What does the rise in sterling mean for your clients' portfolios?

What does the rise in sterling mean for your clients' portfolios?

The relative value of sterling is published daily but remains much less discussed than the rise or fall of house prices or the daily movements of the FTSE 100, yet its impact reaches into far more corners of clients' lives than either of the above.

The unpredictability of currency movement can be seen in the surging value of the pound relative to both the dollar and the Euro, even as the country is gripped by recession and lockdowns, having moved from a low of £1.15 against the dollar to more than £1.40 over the past year. In the wake of the Budget, it dipped slightly to £1.39 against the dollar. 
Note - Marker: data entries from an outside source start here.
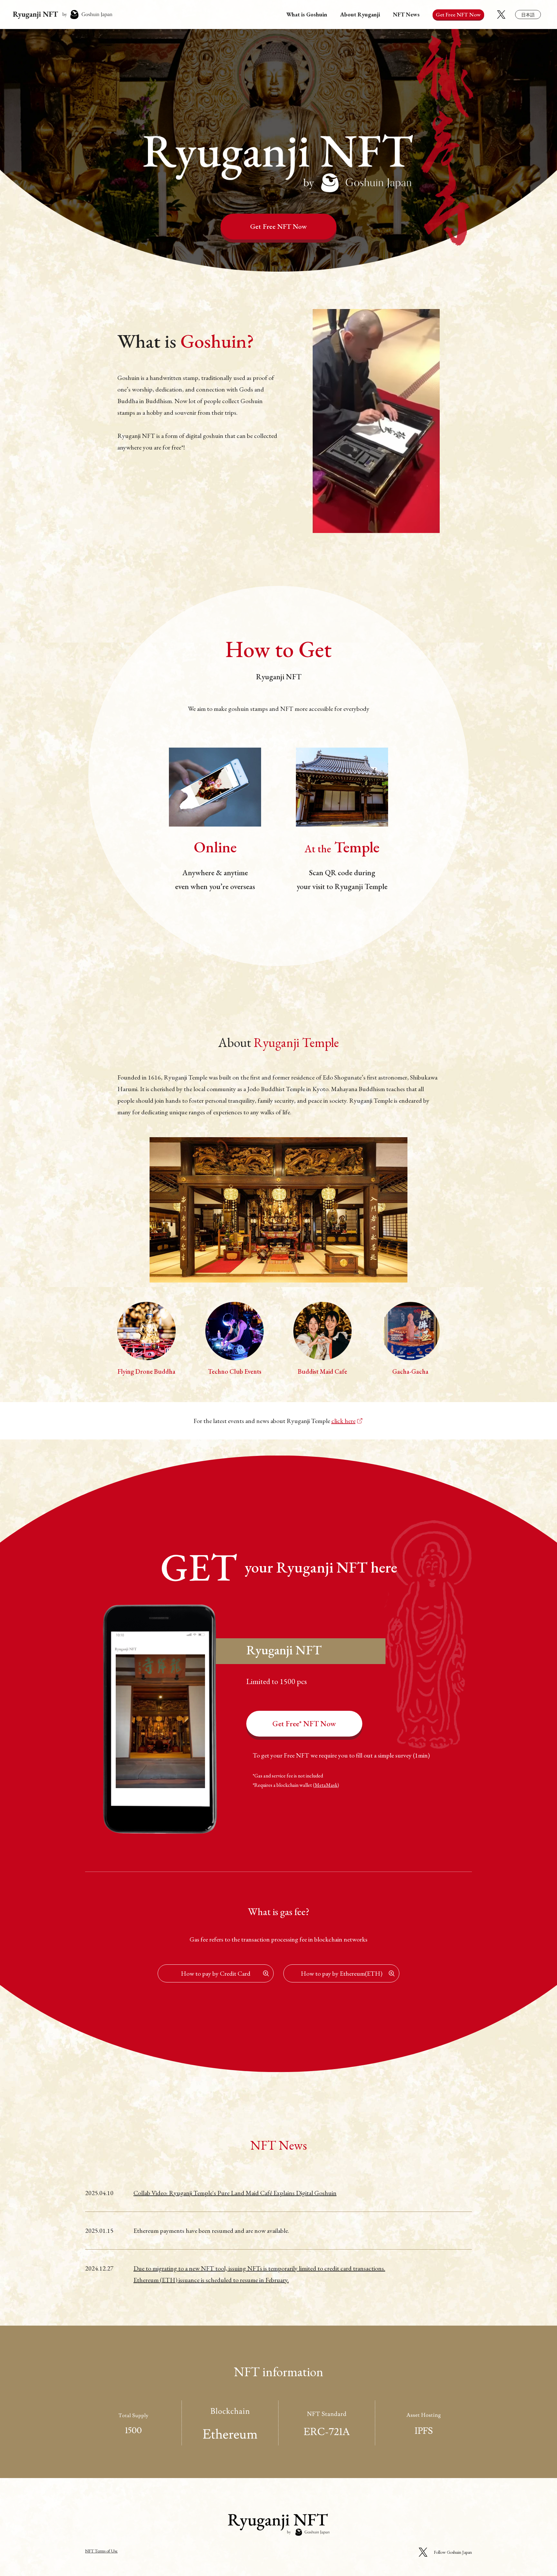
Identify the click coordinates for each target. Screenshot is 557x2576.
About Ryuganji (360, 14)
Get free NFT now (458, 14)
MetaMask (326, 1785)
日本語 (528, 15)
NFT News (406, 14)
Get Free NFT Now (278, 226)
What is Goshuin (306, 14)
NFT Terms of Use (101, 2551)
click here (343, 1421)
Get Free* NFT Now (304, 1724)
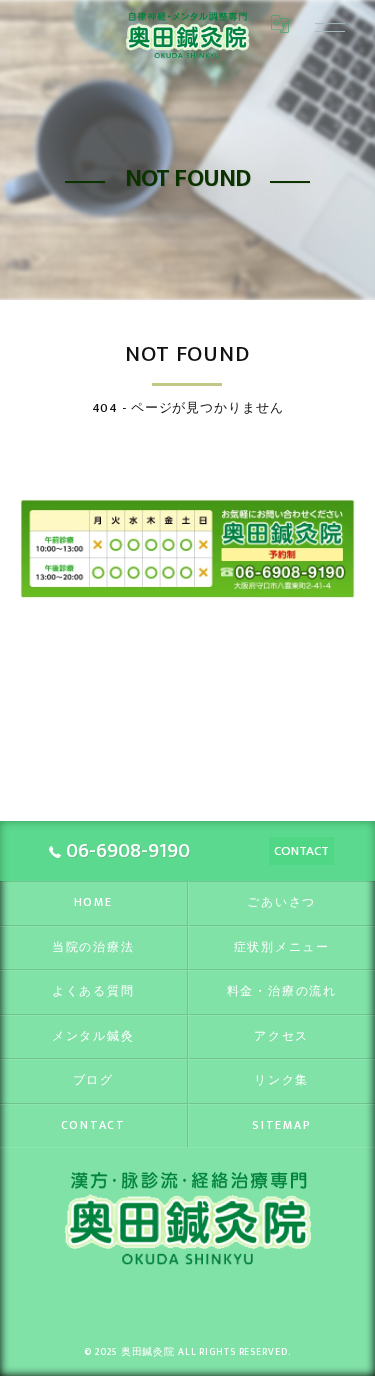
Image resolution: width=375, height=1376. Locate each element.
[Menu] (323, 24)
Josh Mahony, senior analyst at IG Group, says the bulk of the positive momentum is accounted for by the signing of the Brexit trade deal. He says currency markets had priced in a much worse outcome, probably a “no deal” scenario, and as a result, when the deal arrived, the market’s expectations were surpassed, with the result that sterling rose, despite the wider economic uncertainty.
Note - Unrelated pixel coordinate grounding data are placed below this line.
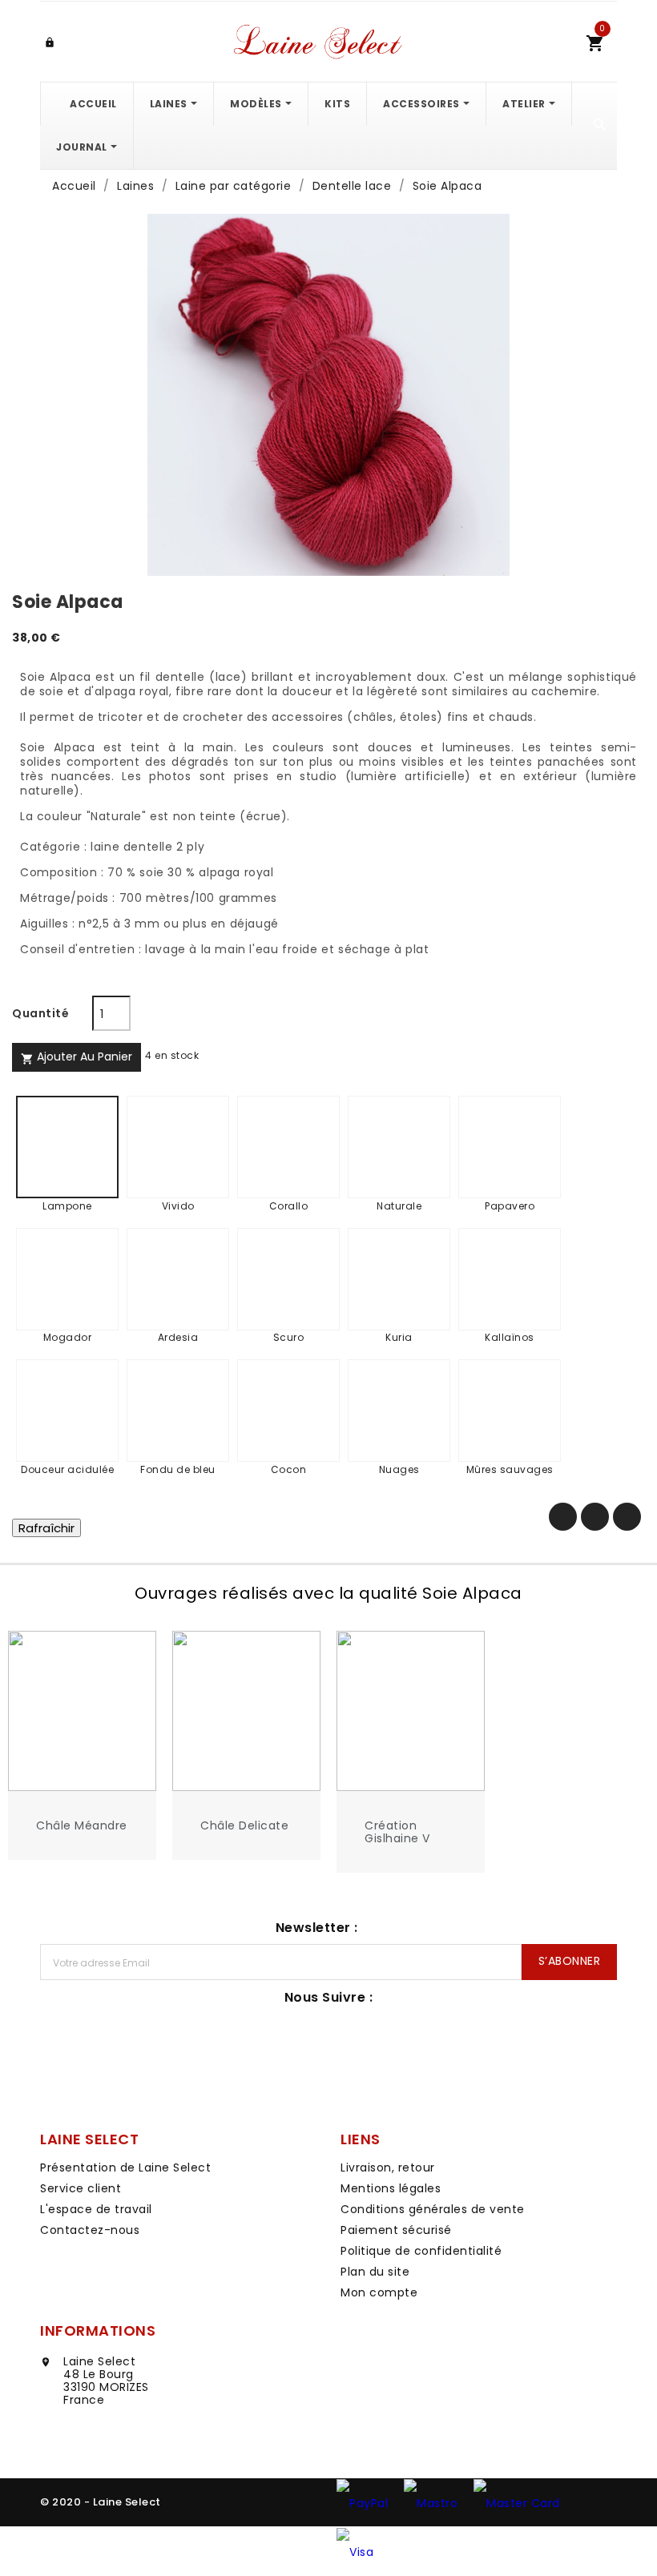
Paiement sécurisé (396, 2230)
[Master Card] (517, 2502)
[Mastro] (430, 2502)
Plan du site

This less-bad-than-expected effect has been amplified by the advent of the pandemic. This is because one of the reasons UK assets were so very out of favour with investors was that before anyone had heard of Covid-19, the UK seemed to be the only stricken economy in the world.

With the advent of the pandemic every economy slipped into the doldrums, leaving the UK as less of an outlier, with UK assets already trading at levels that reflected a disaster; when a crisis came in the form of the pandemic, they had not got as far to fall as others. 

Mahony says the apparent progress of the UK’s vaccine programme relative to that of the eurozone may mean the UK can re-open more quickly, and so grow at a faster pace. 

So the rise in sterling is actually accounted for, says Oliver Blackburn, multi-asset investor at Janus Henderson, by UK bond yields looking relatively more attractive than those of the US right now, while investors are also more optimistic about the prospects for the UK economy with the Brexit cliff-edge removed and the vaccination programme.

He says the market has noticed the Bank of England has retreated from introducing negative interest rates in the UK, while in the US the central bank chief has continued to caution that interest rates will remain very low for a long time. 

This has helped sterling as investors believe it is a sign the UK will recover more quickly than previously expected, while also meaning the dollar is falling in value relative to sterling. 

Borrowing boost

This could mean UK government borrowing falls at a faster pace, or that actions that put a break on a currency, such as very low interest rates or quantitative easing, end more quickly in the UK than in other countries, which would, at least theoretically, mean the pound would gain against the Euro in future.